In the next decade, medical science may finally advance cures for some of the most complex diseases that plague humanity. Many diseases are caused by mutations in the human genome, which can either be inherited from our parents (such as in cystic fibrosis), or acquired during life, such as most types of cancer. For some of these conditions, medical researchers have identified the exact mutations that lead to disease; but in many more, they're still seeking answers. And without understanding the cause of a problem, it's pretty tough to find a cure.

We believe that a key enabling technology in this quest is a computer-aided design (CAD) program for genome editing, which our organization is launching this week at the Genome Project-write (GP-write) conference.

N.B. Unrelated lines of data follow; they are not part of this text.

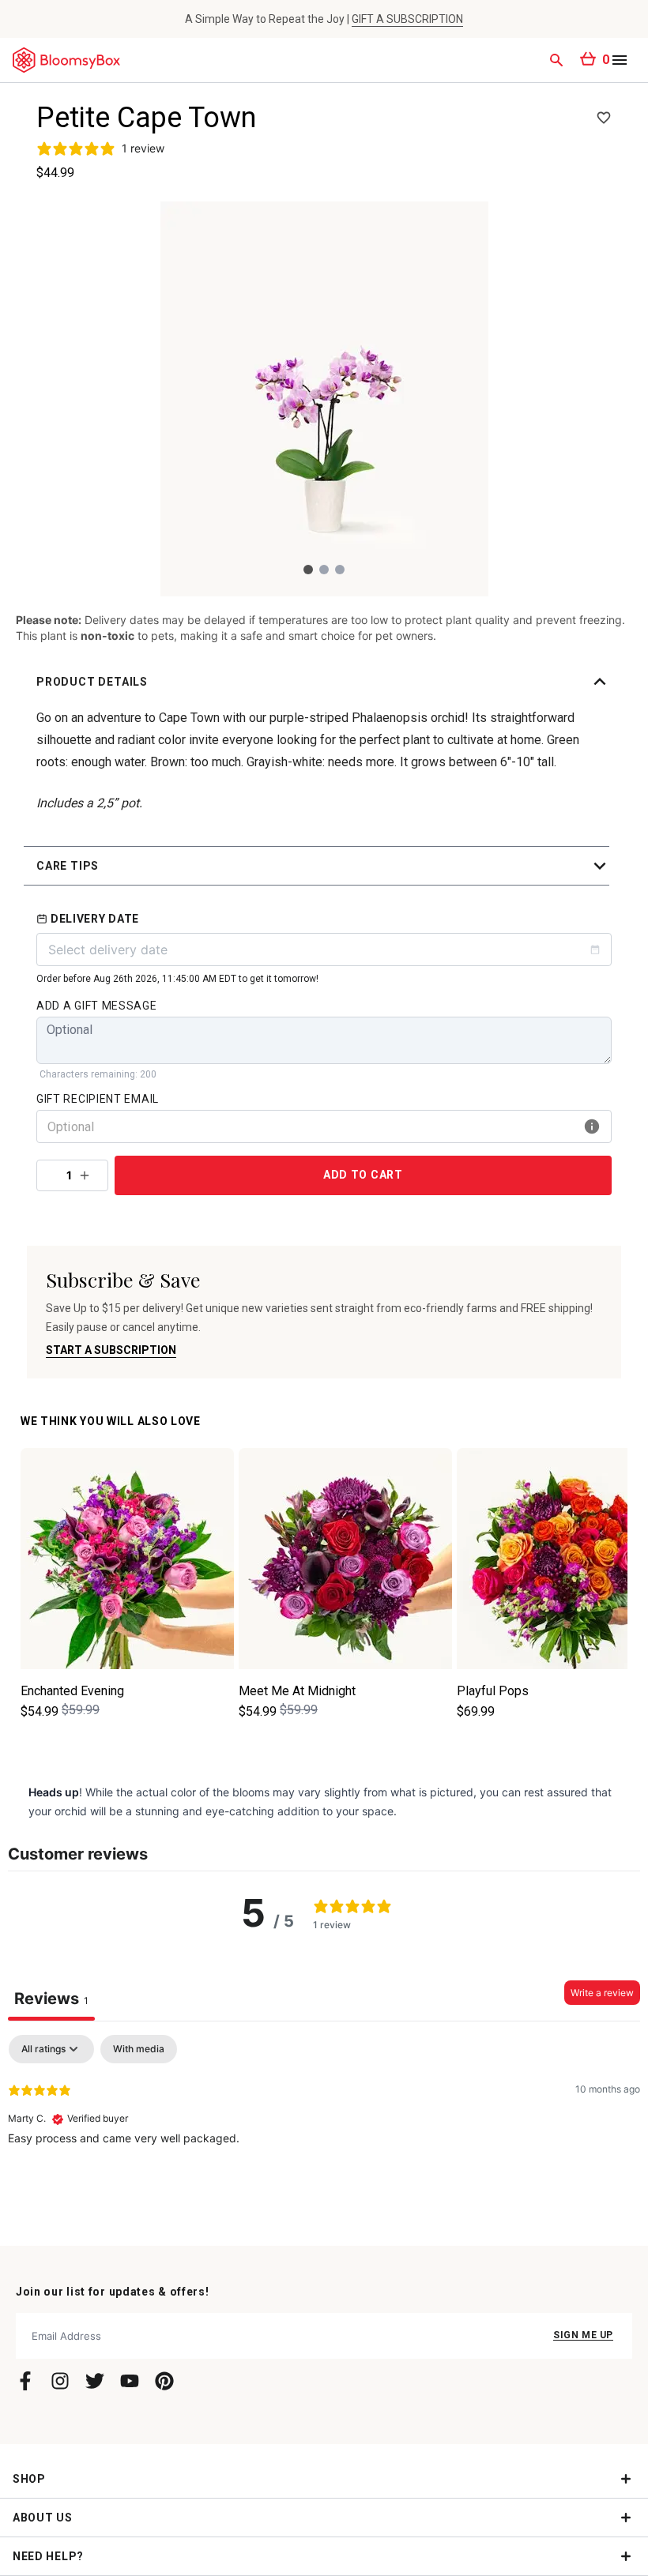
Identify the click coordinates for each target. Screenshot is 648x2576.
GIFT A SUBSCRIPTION (407, 19)
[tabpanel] (324, 2136)
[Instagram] (60, 2380)
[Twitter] (94, 2380)
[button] (324, 681)
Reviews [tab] (51, 1998)
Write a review (602, 1993)
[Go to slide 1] (308, 569)
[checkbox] (138, 2049)
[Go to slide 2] (324, 569)
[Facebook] (25, 2380)
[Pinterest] (164, 2380)
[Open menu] (619, 60)
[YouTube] (129, 2380)
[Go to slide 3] (340, 569)
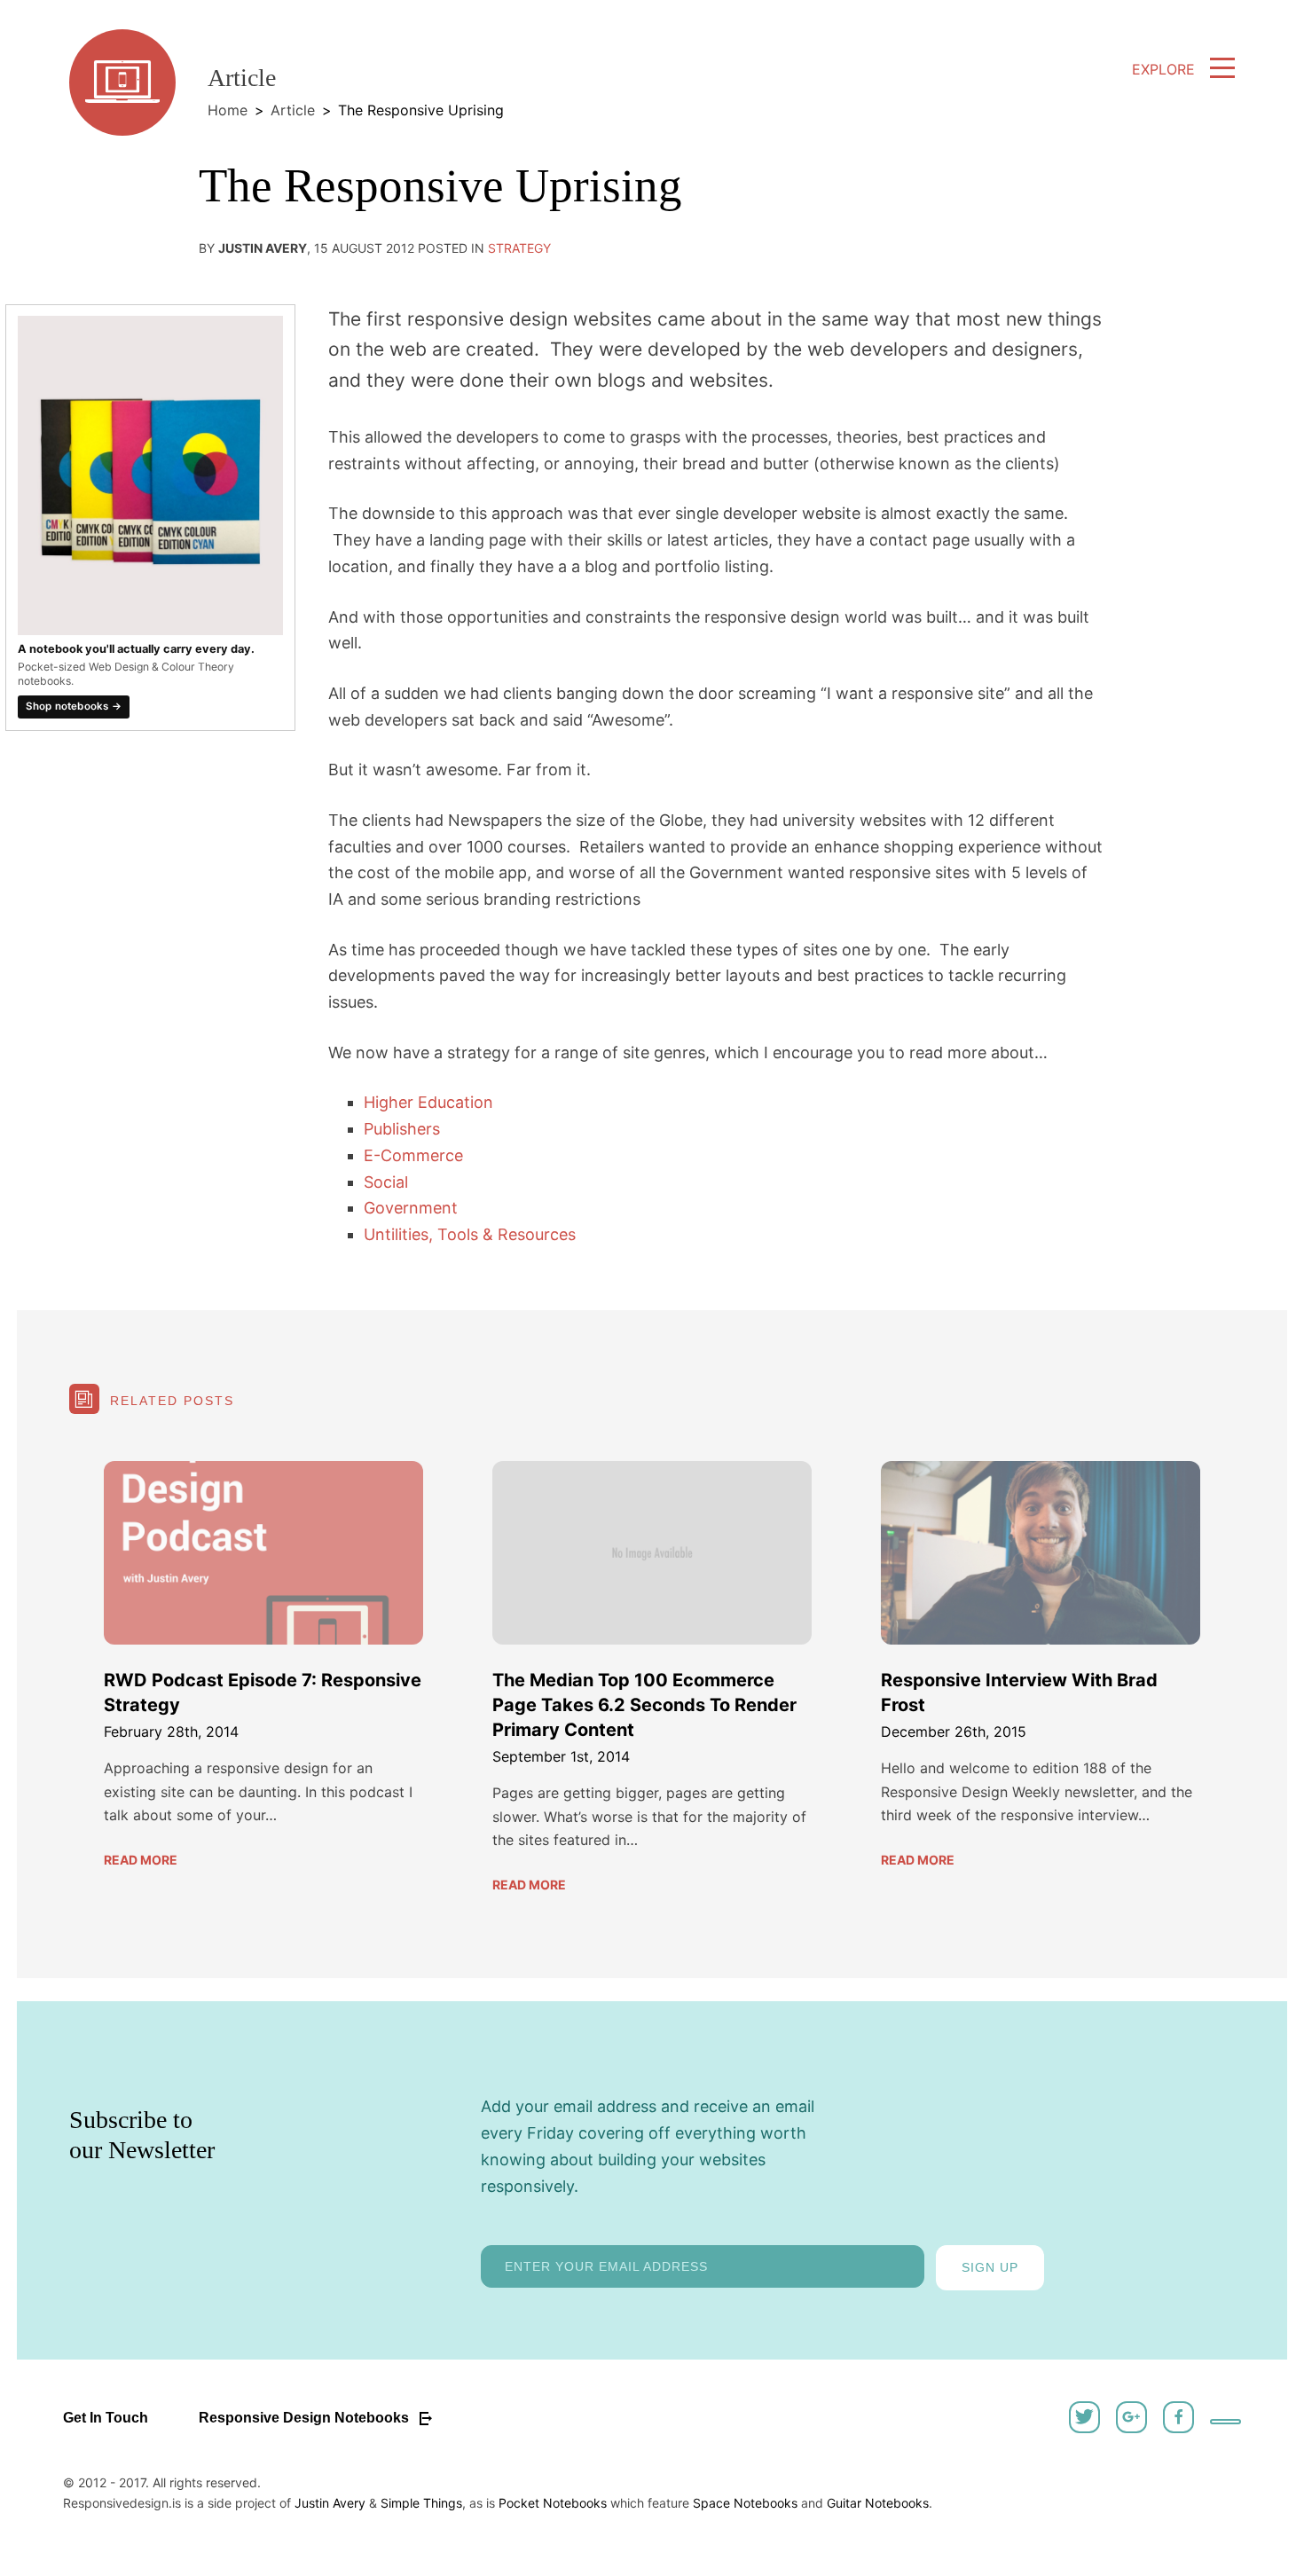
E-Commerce (413, 1155)
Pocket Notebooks (553, 2502)
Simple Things (421, 2502)
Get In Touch (105, 2417)
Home (227, 110)
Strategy (519, 247)
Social (386, 1182)
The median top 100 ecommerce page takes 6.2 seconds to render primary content (644, 1704)
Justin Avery (330, 2502)
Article (293, 110)
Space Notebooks (745, 2502)
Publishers (402, 1128)
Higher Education (428, 1102)
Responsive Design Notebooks (305, 2417)
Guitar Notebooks (878, 2502)
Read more (140, 1859)
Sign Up (990, 2267)
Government (411, 1207)
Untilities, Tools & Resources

With this CAD program, medical researchers will be able to quickly design hundreds of different genomes with any combination of mutations and send the genetic code to a company that manufactures strings of DNA. Those fragments of synthesized DNA can then be sent to a foundry for assembly, and finally to a lab where the designed genomes can be tested in cells. Based on how the cells grow, researchers can use the CAD program to iterate with a new batch of redesigned genomes, sharing data for collaborative efforts. Enabling fast redesign of thousands of variants can only be achieved through automation; at that scale, researchers just might identify the combinations of mutations that are causing genetic diseases. This is the first critical R&D step toward finding cures.